| ASSIGNED TASK |
Keeping every word the same, give again only the lines from the one with "800x480 pixels." through the end of the data, both included, and leave every picture out.

(Stored data entries)

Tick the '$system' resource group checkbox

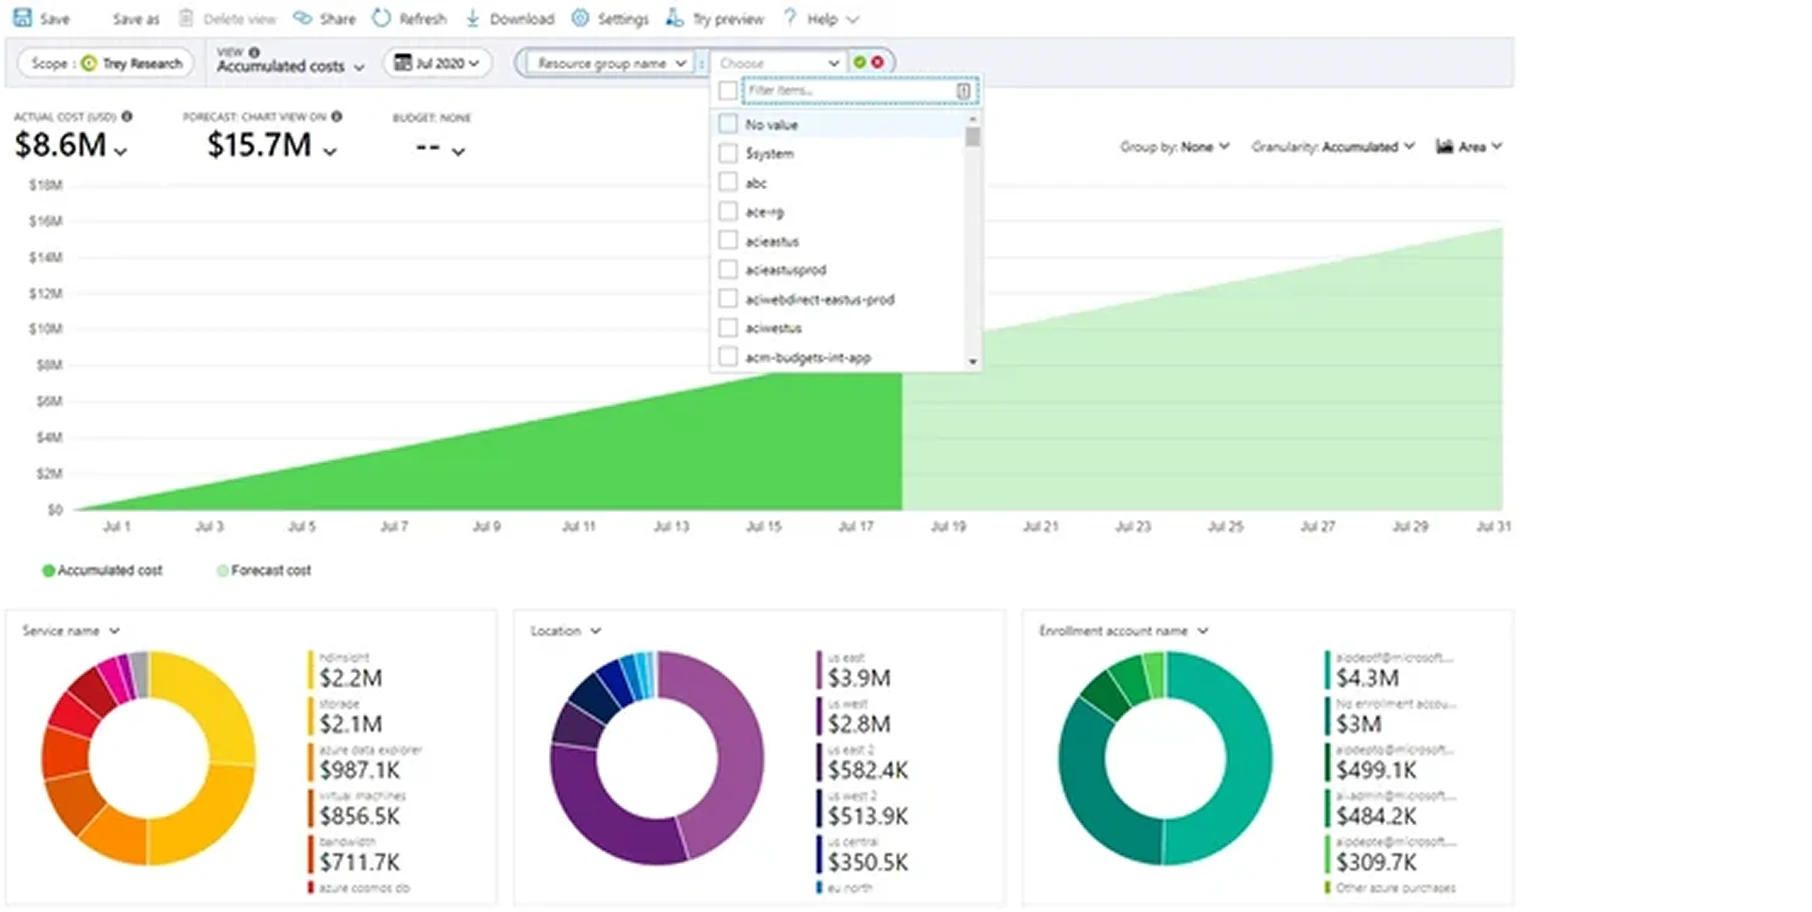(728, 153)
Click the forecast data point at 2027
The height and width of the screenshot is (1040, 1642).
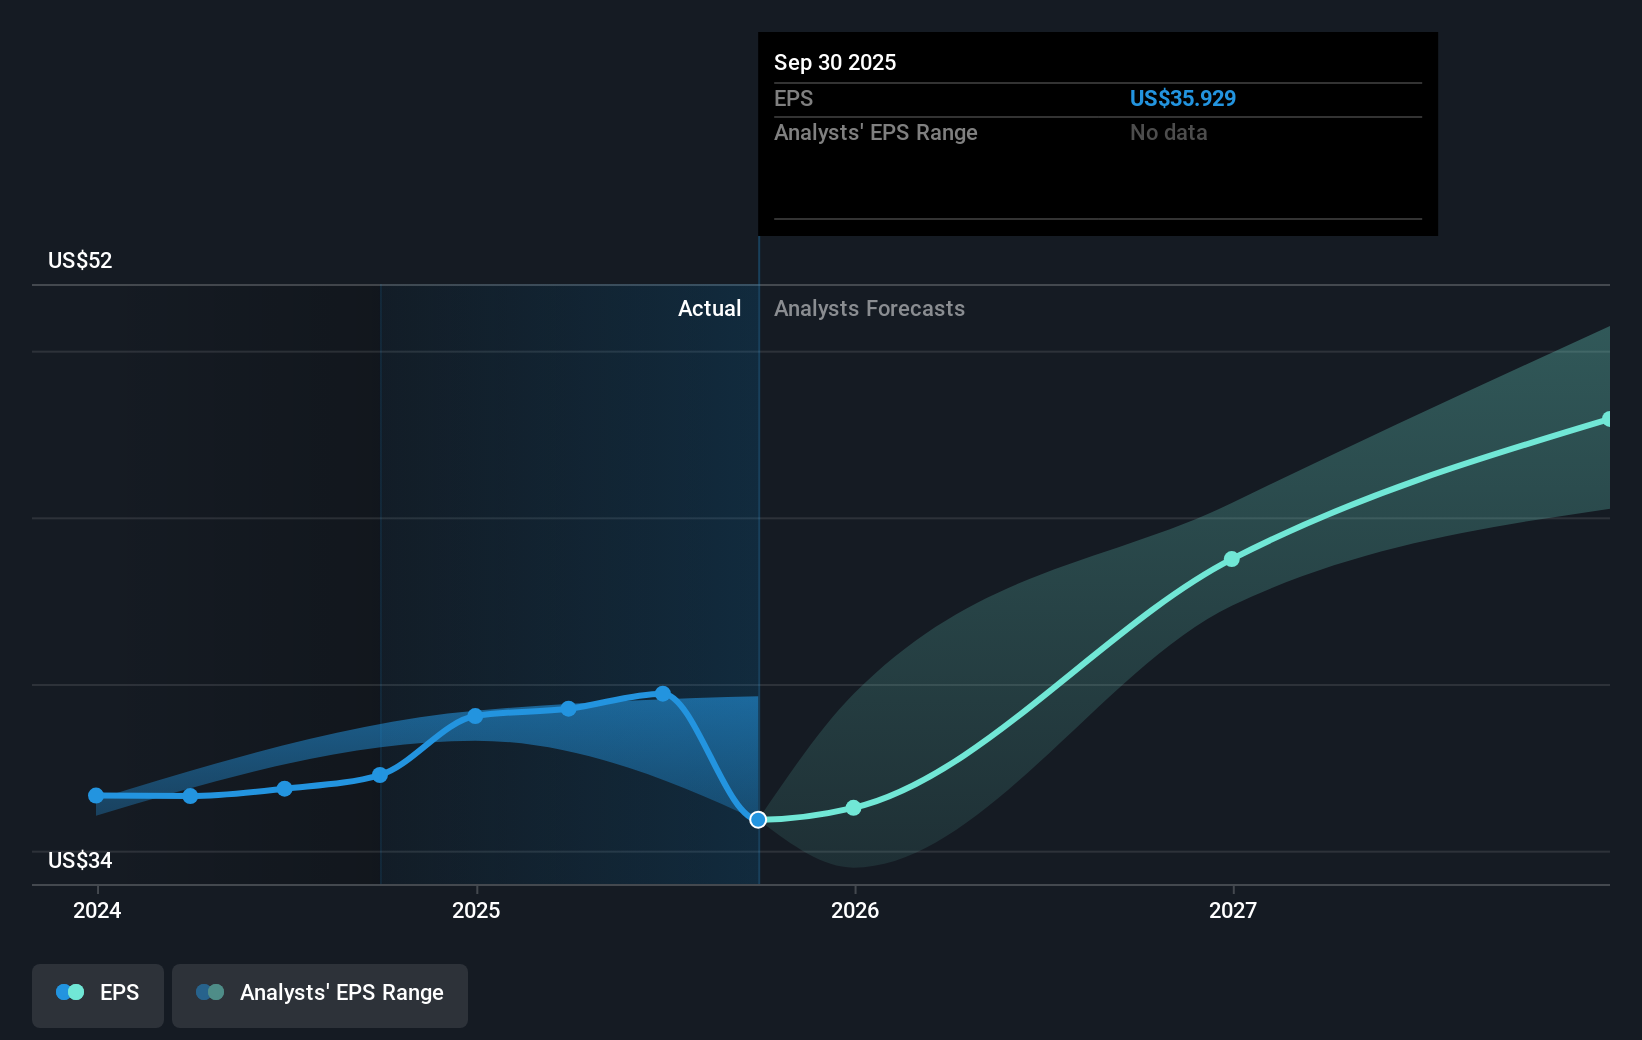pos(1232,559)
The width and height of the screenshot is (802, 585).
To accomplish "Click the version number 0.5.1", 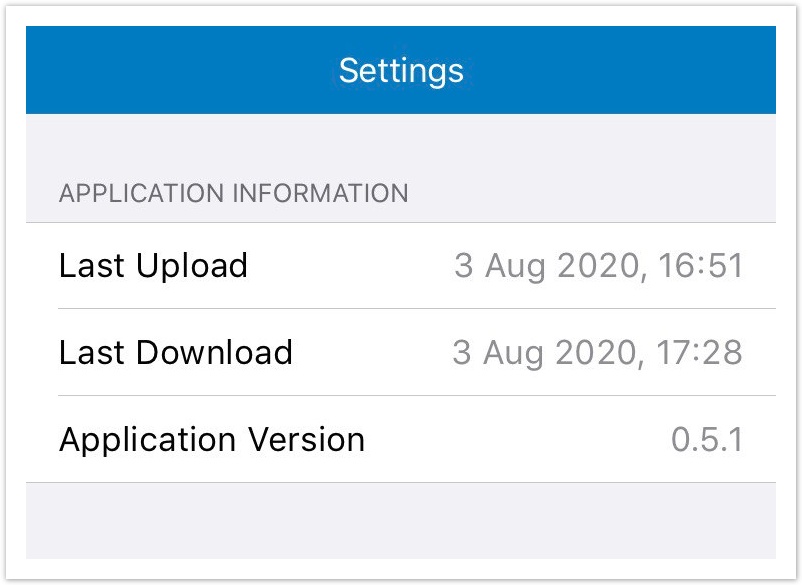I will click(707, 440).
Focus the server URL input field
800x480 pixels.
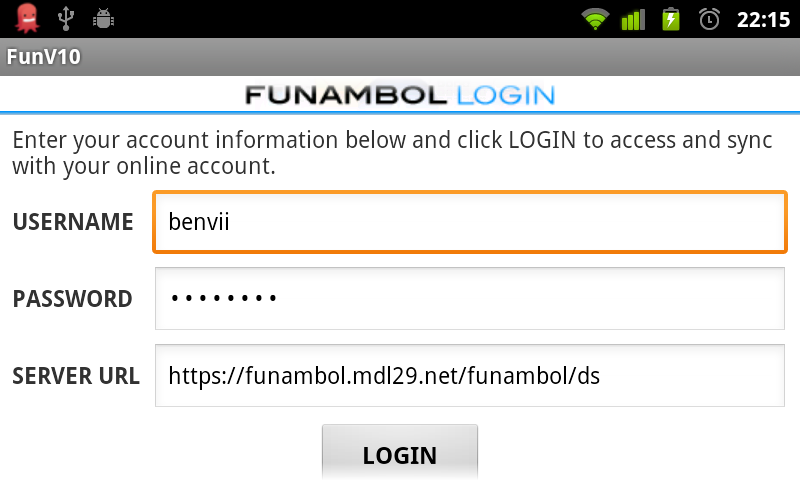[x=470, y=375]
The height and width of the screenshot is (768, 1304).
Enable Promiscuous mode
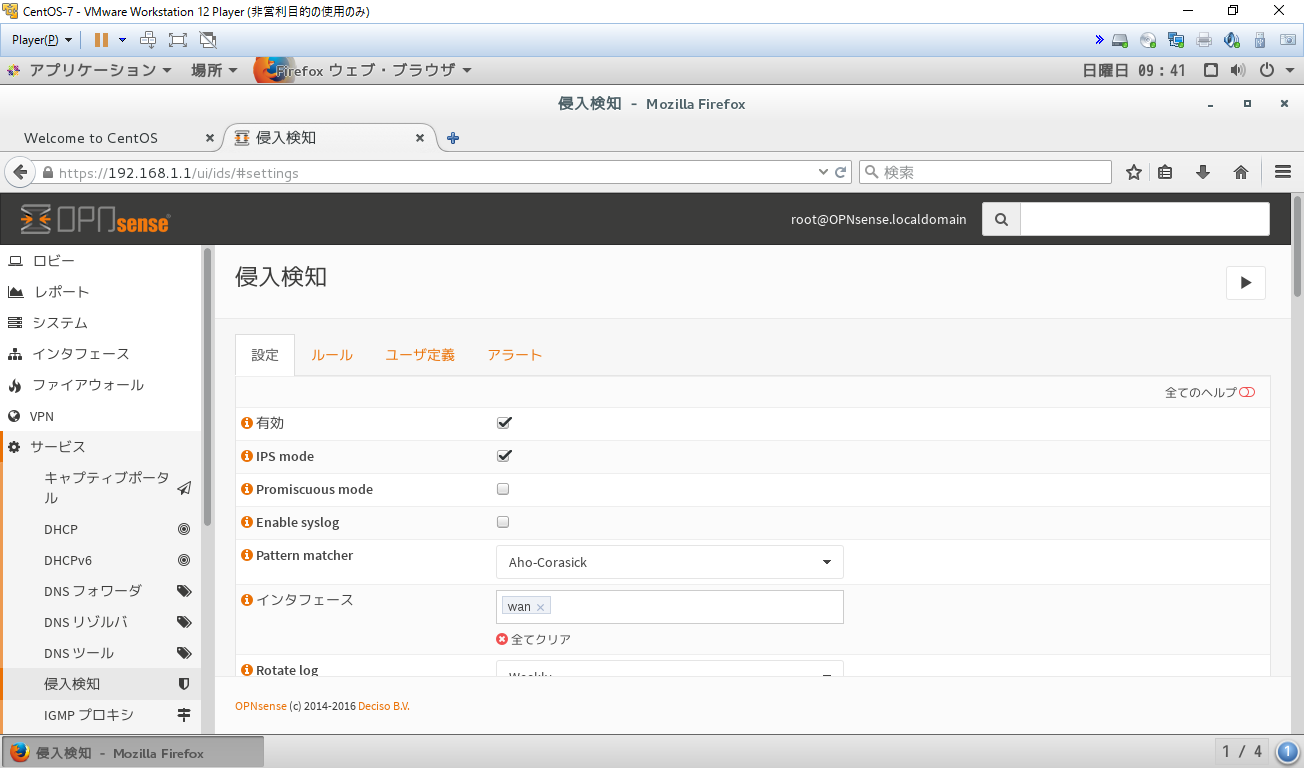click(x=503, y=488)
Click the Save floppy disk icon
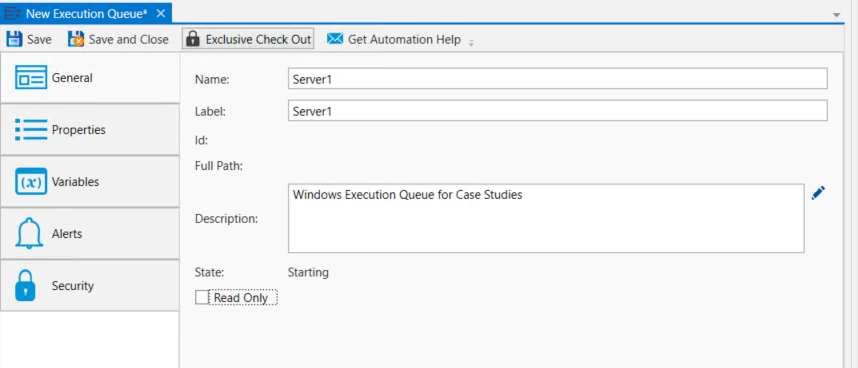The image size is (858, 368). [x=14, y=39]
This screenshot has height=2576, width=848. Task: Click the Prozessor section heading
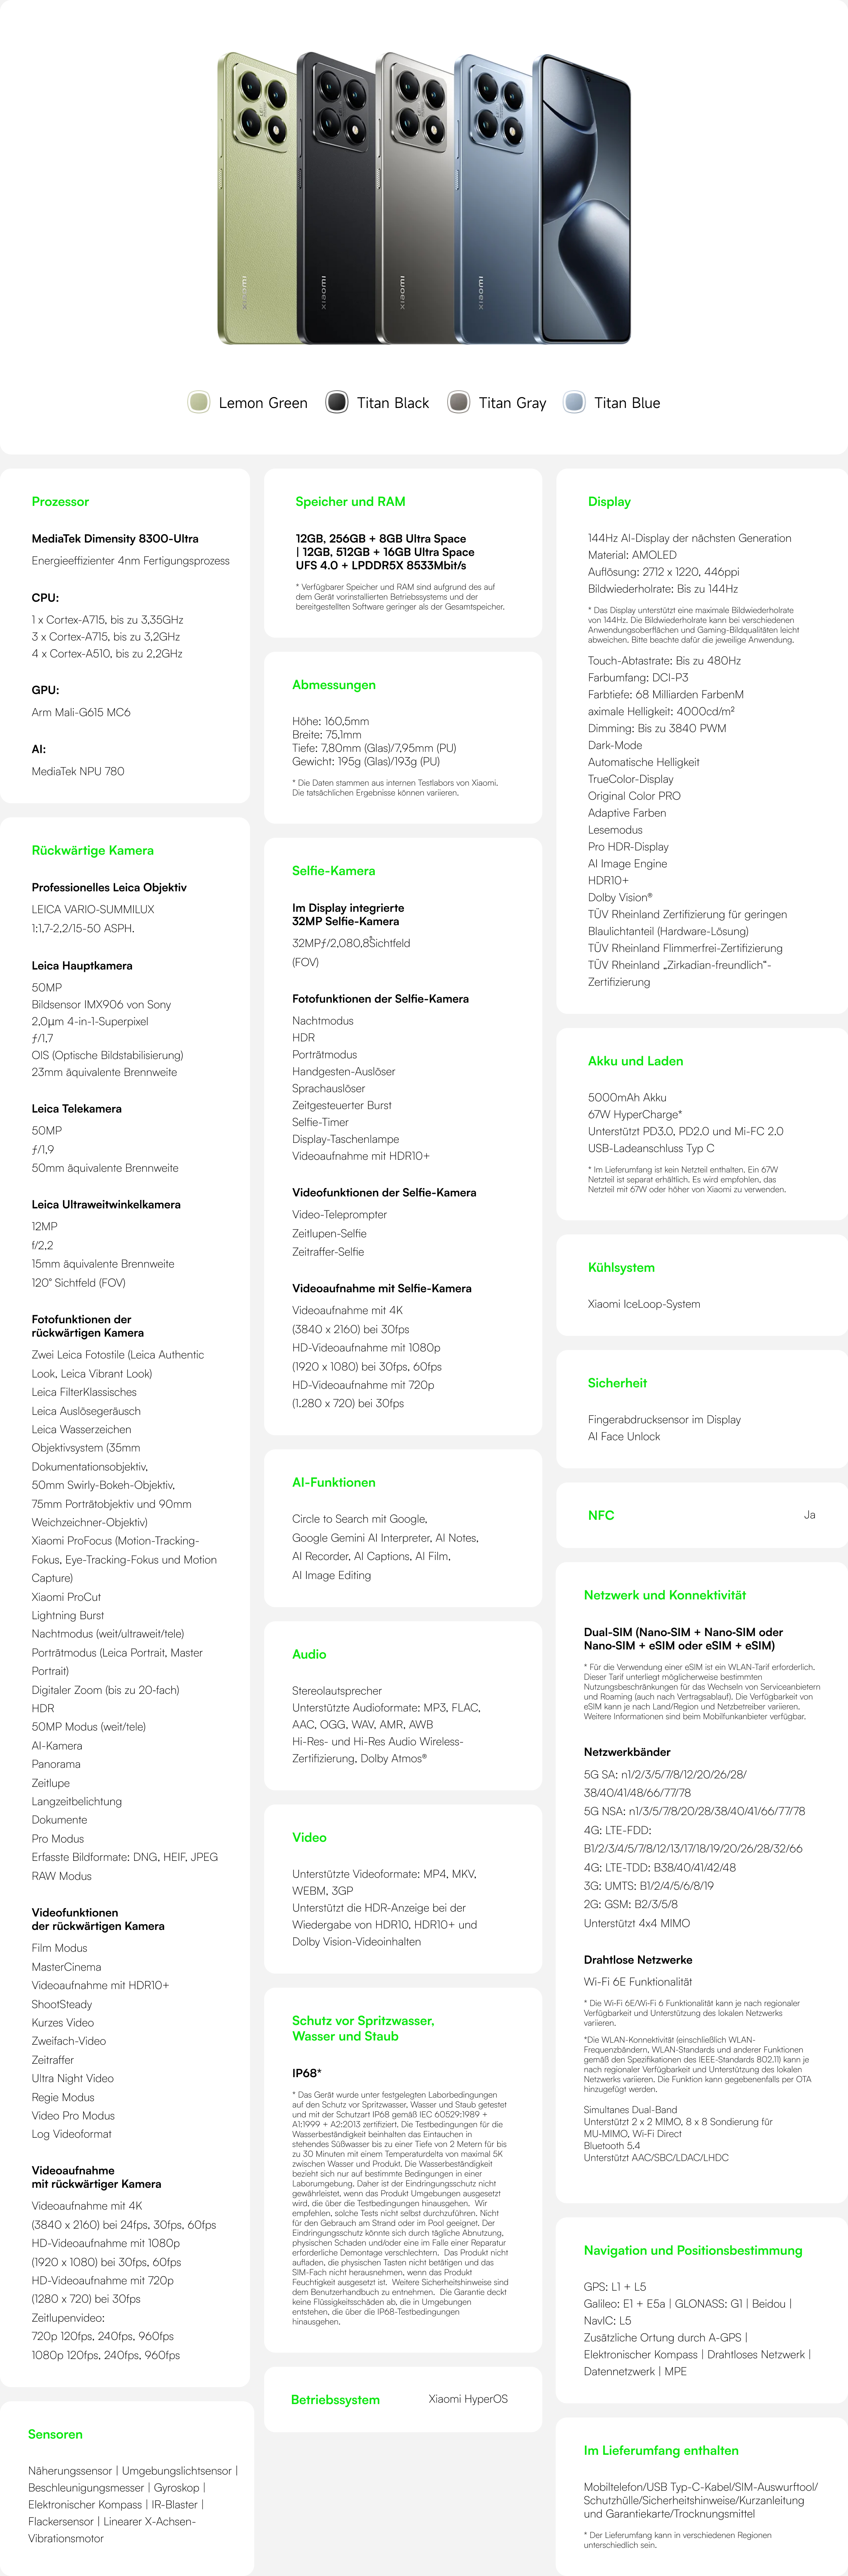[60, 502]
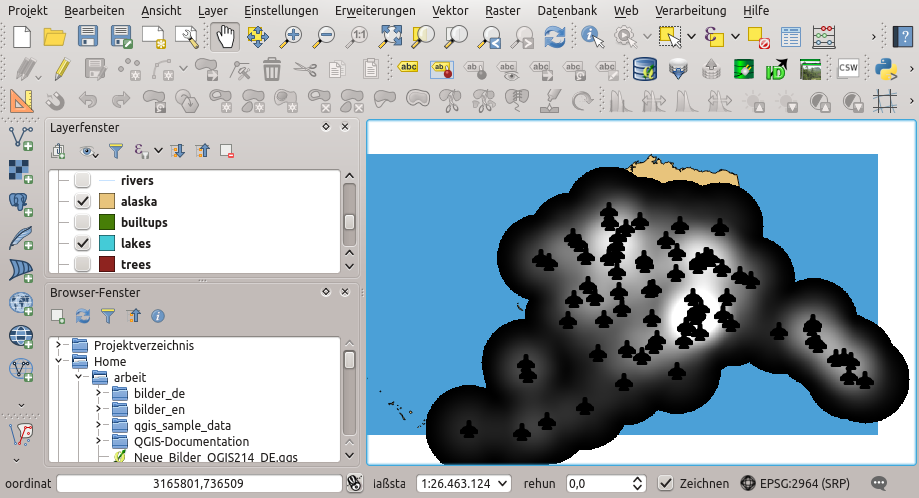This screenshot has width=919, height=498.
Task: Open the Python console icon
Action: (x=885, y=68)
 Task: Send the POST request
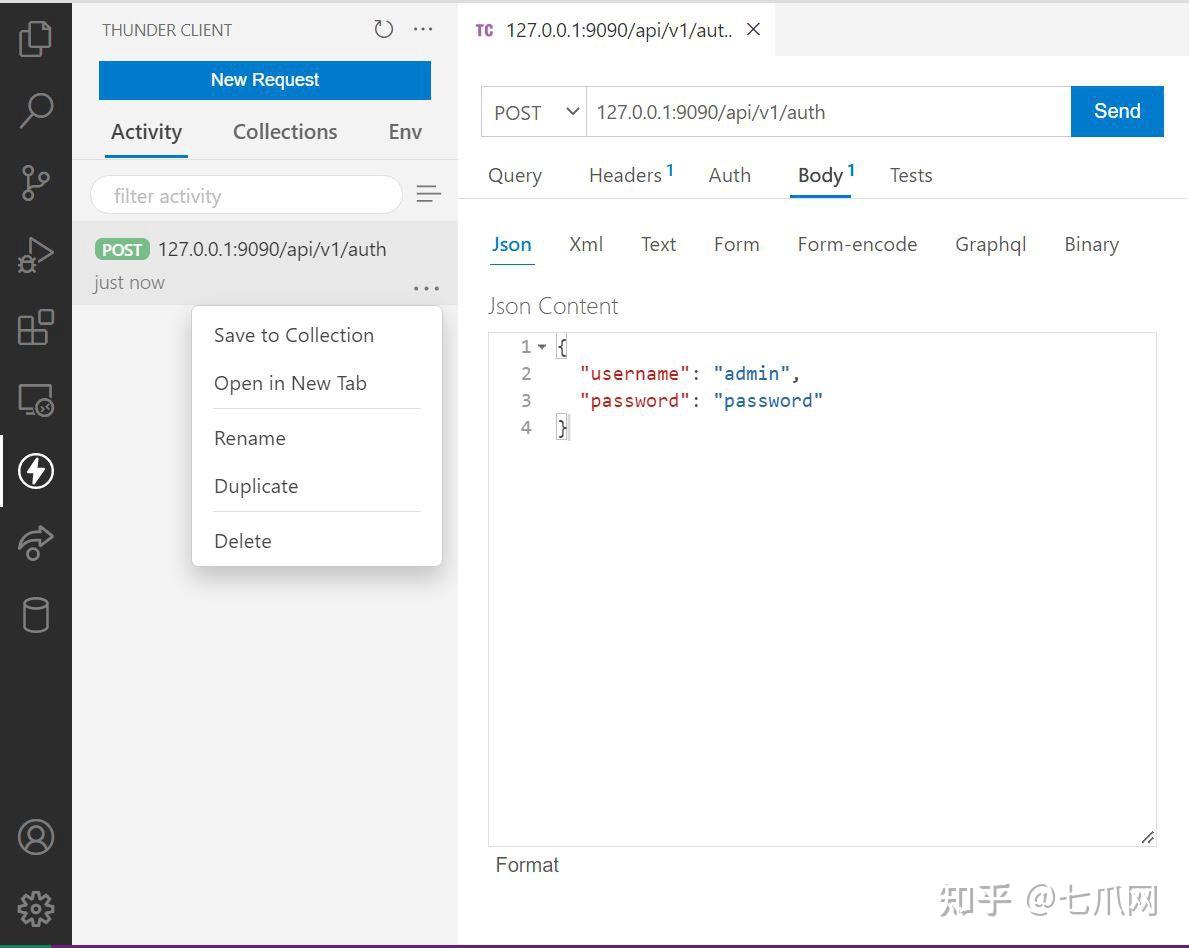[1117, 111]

| EXERCISE ANSWER |
800x480 pixels.
[x=470, y=375]
The height and width of the screenshot is (768, 1304).
Enable Promiscuous mode
click(x=503, y=488)
Click the Save floppy disk icon
The image size is (858, 368). [x=14, y=39]
This screenshot has height=2576, width=848. Task: Click the Prozessor section heading
[60, 502]
This screenshot has width=919, height=498.
Task: Open the Python console icon
Action: (x=885, y=68)
 Task: Send the POST request
[1117, 111]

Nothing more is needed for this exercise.